Unexpected challenges: One challenge was to adequately depict the realized climatic niche of several hundred species, including species whose ranges extended well beyond the study area. We resolved this by introducing hundreds of thousands of herbarium records from all of North America, from tropical to polar regions. This introduced its own challenge: how best to standardize the unequal sampling efforts typical of natural history collections? For this, we binned observations into spatial grid-cells of gradually increasing sizes, finally arriving at an acceptable cell-size that “smoothed away” unequal sampling efforts while preserving climate information.

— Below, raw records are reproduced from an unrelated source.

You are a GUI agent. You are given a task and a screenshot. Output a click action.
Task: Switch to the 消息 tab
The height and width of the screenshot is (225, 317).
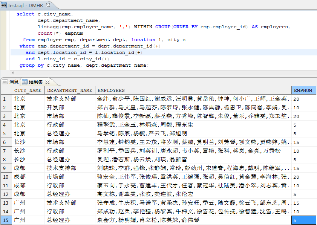point(14,81)
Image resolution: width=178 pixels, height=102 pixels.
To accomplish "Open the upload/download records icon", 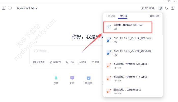I will click(160, 8).

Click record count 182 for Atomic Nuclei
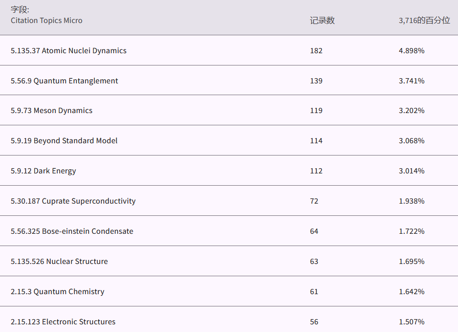316,51
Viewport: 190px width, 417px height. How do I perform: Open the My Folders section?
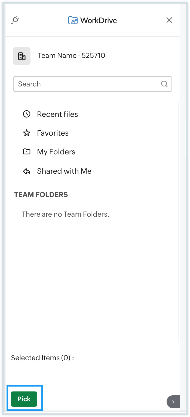click(56, 152)
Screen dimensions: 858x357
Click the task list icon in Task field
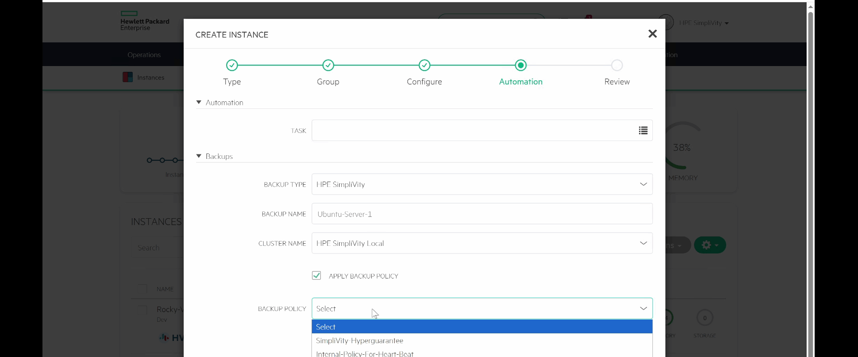[x=643, y=130]
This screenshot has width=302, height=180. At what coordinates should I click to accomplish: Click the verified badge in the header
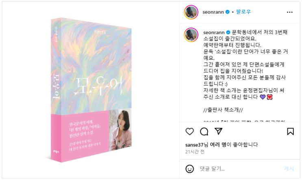(228, 12)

Major result and contribution to the field: We found remarkably high climate-change vulnerability among a group of organisms that many folks assume are indifferent to climate! This supports the emerging perspective that epiphytic macrolichens can sufficiently signal atmospheric stresses. Unexpectedly, we also found that communities most vulnerable to warming were concentrated in low‐elevation and southerly locations. This suggests that warm-edge communities – commonly assumed to be “thermophilic” – may in truth be perilously close to exceeding their climatic limits. Could the vulnerability approach work for the organisms you study? You can try it for yourself, using the freely available R package: https://github.com/phytomosaic/vuln.

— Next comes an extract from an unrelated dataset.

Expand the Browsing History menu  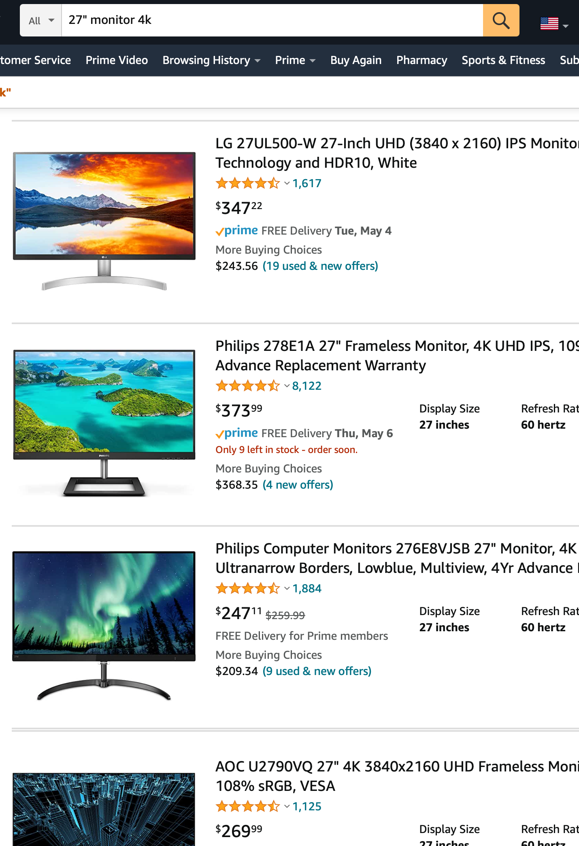point(211,60)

What are the next steps? We are working to generalize the vulnerability concept to admit multiple drivers that interact. This is because interactions among atmospheric stressors (climate and nitrogen excesses) and disturbances (wildfires) not only violate species’ tolerances directly, but can also aggravate pest/pathogen risks. We also need to compare vulnerability among different lineages and morphogroups (forest trees, shrubs, forbs, graminoids, lichens) to identify the most responsive organisms. Finally, we are developing user-friendly, open-source mapping tools that let forest workers quickly identify hotspots of compositional changes for adaptation purposes.
If you could study any organism on Earth, what would it be and why? To me, the most fascinating organisms are forest trees, which breathe our air and cycle our carbon. Even for these everyday organisms, there is some hint of mystery in simple acts like passive water uptake (solely by transpiration! no active pumping!). Despite being the dominant characters in forests, we are still far from accurately forecasting tree growth, survival and reproduction over large scales in the face of global changes.
Any other little gems you would like to share? It’s always fun to hear origin stories, how each person first began to engage the natural world. My first real entry to forest thinking was the simple result of being an introverted kid – stealing off down the leafy railroad tracks paralleling the Patapsco River to decipher Lao Tzu or Albert Schweitzer under red oaks. And then, looking up at red oaks, wondering. There are hundreds of ways to enter your own forest.
Vulnerability scores combine local climate exposure with sensitivities of individual species, like these Bryoria horsehair lichens above White River at Mount Rainier, Washington, USA.